▸ ACTIVITY: Reproduce exactly the lines below from the one containing "Click the text campuses of ASU" through the one containing "The width and", including both, and nothing else.

▸ EXTRACTED INFORMATION:
• • •

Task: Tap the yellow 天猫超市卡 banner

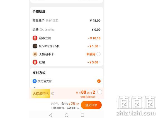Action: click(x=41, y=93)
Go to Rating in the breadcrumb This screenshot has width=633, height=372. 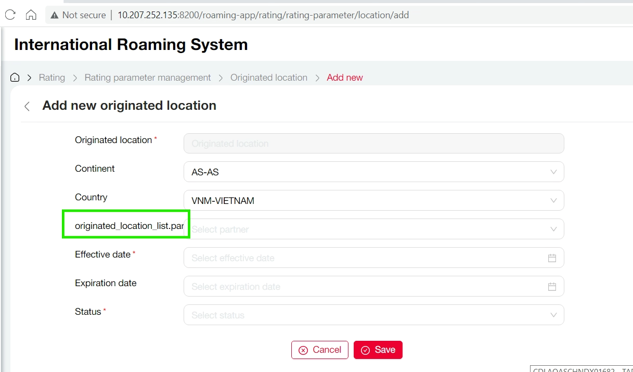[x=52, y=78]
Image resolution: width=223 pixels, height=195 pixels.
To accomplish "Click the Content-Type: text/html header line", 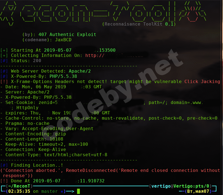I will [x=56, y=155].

• • •

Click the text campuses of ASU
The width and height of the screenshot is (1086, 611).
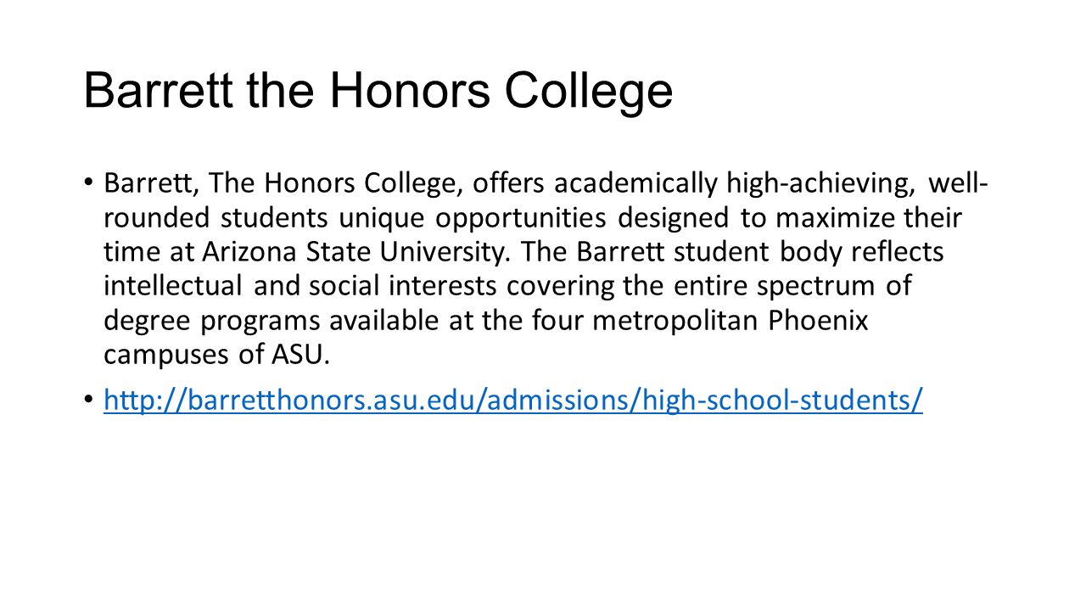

• • •

▸ TASK RESULT:
Click the text campuses of ASU
The width and height of the screenshot is (1086, 611).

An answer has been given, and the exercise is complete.